The joblauncher will depend on the job launcher on your system, common examples are mpiexec, srun and aprun

Performance considerations

When running CP2K standalone or together with GROMACS using the GROMACS-CP2K interface, the run times of simulations will be dominated by the QM and QM/MM calculations within CP2K. The performance of QM/MM simulation using GROMACS together with CP2K is roughly equivalent to that of performing the equivalent simulation using CP2K standalone.

For the sake of reference we include here performance results for a number of CP2K QM/MM benchmarks that are part of the Bioexel QM/MM benchmark suite.

Name	Type	Total atoms	QM atoms	Functional	QM Cell Size	Basis set	Time step	MD Type	Periodic
MQAE-BLYP	solute-solvent	~16,000	34	BLYP	14 x 17 x 11	DZVP-MOLOPT	1 fs	NVE	Y
MQAE-B3LYP				B3LYP	14 x 17 x 11	6-31Gxx
MQAE-B3LYP-large				B3LYP	28 x 34 x 22	6-31Gxx
CBD_PHY-PBE	phytochrome	~168,000	68	PBE	25 x 25 x 25	DZVP-MOLOPT
CBD_PHY-PBE0	phytochrome	~168,000	68	PBE0	25 x 25 x 25	HFX_BASIS TZV2P
ClC-19-BLYP	ion channel	~150,000	19	BLYP	18 x 18 x 18	DVZP-MOLOPT
ClC-253-BLYP	ion channel	~150,000	253	BLYP	27 x 25 x 25	DVZP-MOLOPT
GFP_ScaleQM	fluorescent protein	~28,000	20	BLYP	40 x 40 x 40	DZVP-GTH-BLYP		NVT	N
			32
			53
			77

The raw data for the performance of these benchmarks is available in the QM/MM Benchmarking Data repository. Their performance is summarised below.

Running on CPUs

The time per MD step (s) and performance (ps/day) on ARCHER2 is reported in the Tables below for the benchmark systems. ARCHER2 has 128 cores per node, comprised of two 64-core AMD EYPC processors.
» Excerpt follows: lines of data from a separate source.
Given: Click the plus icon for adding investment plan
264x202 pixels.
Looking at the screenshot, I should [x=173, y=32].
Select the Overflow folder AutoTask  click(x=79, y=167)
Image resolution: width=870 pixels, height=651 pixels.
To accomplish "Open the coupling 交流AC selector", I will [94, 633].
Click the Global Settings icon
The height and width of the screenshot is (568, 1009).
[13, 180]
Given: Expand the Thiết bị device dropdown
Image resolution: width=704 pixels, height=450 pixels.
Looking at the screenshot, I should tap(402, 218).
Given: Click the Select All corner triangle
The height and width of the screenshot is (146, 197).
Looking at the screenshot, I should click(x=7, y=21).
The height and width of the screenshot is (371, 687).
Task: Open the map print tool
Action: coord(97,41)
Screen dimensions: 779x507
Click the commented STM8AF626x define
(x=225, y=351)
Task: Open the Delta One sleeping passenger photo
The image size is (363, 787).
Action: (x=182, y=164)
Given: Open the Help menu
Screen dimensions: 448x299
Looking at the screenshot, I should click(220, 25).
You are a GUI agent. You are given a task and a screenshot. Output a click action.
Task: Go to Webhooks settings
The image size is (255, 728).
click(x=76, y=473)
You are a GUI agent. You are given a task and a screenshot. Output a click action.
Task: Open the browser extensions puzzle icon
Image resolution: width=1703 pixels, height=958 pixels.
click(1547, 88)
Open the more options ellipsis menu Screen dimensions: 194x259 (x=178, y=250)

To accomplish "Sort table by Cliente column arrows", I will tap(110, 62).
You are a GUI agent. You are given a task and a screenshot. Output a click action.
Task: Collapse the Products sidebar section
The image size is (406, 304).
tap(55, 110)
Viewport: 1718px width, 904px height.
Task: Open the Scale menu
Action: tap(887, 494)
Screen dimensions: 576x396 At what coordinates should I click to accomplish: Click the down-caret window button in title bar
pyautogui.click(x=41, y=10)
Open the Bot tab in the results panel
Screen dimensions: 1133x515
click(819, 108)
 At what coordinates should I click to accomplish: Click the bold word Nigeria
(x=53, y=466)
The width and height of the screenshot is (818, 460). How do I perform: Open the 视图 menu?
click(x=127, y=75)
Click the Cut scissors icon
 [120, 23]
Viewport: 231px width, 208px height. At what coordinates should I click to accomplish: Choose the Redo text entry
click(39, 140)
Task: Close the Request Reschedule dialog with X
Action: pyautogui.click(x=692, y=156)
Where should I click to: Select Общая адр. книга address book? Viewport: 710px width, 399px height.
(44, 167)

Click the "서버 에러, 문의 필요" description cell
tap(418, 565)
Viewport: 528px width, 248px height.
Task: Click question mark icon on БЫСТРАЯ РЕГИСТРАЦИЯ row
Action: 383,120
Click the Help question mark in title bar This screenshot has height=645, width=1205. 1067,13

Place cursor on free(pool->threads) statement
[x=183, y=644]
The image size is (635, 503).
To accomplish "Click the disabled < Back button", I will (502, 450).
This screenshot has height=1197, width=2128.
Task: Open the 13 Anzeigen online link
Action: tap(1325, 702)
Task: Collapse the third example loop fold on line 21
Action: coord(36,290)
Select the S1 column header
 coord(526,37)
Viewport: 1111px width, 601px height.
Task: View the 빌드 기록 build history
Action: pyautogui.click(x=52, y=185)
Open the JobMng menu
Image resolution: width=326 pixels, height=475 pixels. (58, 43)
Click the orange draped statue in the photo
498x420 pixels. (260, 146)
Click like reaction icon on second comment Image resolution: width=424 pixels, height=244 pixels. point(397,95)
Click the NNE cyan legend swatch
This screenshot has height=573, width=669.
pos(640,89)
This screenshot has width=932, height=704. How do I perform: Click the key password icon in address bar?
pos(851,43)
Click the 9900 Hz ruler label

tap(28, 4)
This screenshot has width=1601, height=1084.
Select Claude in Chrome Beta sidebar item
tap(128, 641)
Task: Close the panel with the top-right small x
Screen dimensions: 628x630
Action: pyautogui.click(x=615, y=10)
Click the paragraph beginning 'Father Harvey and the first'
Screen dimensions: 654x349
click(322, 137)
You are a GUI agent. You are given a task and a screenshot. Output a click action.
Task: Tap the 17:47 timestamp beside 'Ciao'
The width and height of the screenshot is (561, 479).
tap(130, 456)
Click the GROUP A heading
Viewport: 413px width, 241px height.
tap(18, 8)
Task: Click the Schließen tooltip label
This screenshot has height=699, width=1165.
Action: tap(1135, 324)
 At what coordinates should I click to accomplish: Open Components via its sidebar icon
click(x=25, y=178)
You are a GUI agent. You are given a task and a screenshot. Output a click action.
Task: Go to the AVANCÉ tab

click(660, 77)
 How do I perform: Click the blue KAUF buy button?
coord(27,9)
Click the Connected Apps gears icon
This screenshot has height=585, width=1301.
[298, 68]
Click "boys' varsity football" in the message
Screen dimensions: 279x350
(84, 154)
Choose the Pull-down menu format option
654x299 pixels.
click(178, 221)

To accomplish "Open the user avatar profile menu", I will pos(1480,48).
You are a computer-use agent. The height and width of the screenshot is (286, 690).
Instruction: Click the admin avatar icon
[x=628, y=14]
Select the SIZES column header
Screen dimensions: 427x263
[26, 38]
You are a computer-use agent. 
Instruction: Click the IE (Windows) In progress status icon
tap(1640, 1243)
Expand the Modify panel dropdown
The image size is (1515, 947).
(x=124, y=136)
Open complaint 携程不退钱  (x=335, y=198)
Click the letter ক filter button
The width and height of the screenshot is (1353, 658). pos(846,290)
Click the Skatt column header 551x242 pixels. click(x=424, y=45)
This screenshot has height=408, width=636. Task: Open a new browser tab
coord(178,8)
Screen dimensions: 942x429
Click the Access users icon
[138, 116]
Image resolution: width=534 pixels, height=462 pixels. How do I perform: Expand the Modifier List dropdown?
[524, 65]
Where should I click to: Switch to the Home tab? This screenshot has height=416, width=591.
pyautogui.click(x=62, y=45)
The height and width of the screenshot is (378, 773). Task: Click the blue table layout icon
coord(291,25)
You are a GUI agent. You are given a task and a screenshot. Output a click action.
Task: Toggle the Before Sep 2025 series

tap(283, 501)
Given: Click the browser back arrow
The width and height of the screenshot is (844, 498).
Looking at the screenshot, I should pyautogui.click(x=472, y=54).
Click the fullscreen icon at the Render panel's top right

More details are given on the ARCHER2 website The results below use MPI+OpenMP with 4 threads per MPI process which was found to, in general, give the best performance.

	MQAE (BLYP)	MQAE (B3LYP)	ClC (QM 19)	ClC (QM 253)	CBD_PHY (PBE)	CBD_PHY (PBE0)
Cores	Time per MD step (s)
32	12.86	20.94	46.83	168.16	112.83	266.25
64	7.38	12.38	25.82	111.86	66.95	127.51
128	4.91	7.85	15.07	75.03	38.13	69.48
256	3.55	5.13		57.79	24.89	40.21
512						24.93

	MQAE (BLYP)	MQAE (B3LYP)	ClC (QM 19)	ClC (QM 253)	CBD_PHY (PBE)	CBD_PHY (PBE0)
Cores	Performance (ps/day)
32	6.71	4.13	1.84	0.51	0.76	0.32
64	11.71	6.98	3.35	0.77	1.29	0.68
128	17.60	11.01	5.73	1.15	2.27	1.24
256	24.34	16.84		1.50	3.47	2.15
512						3.47

Running on GPUs

The time per MD step (s) and performance (ps/day) on Cirrus GPU nodes is reported in the Tables below for the benchmark systems. The Cirrus GPU nodes contain 4 GPUs per node and 20 CPU cores. The GPUs are Nvidia Volta V100’s Here we assign one MPI process per GPU and 10 OpenMP threads per process to make use of the CPU cores. More details are given in the Cirrus documentation

Using the GPU enabled COSMA library was found to not significantly improve the performance.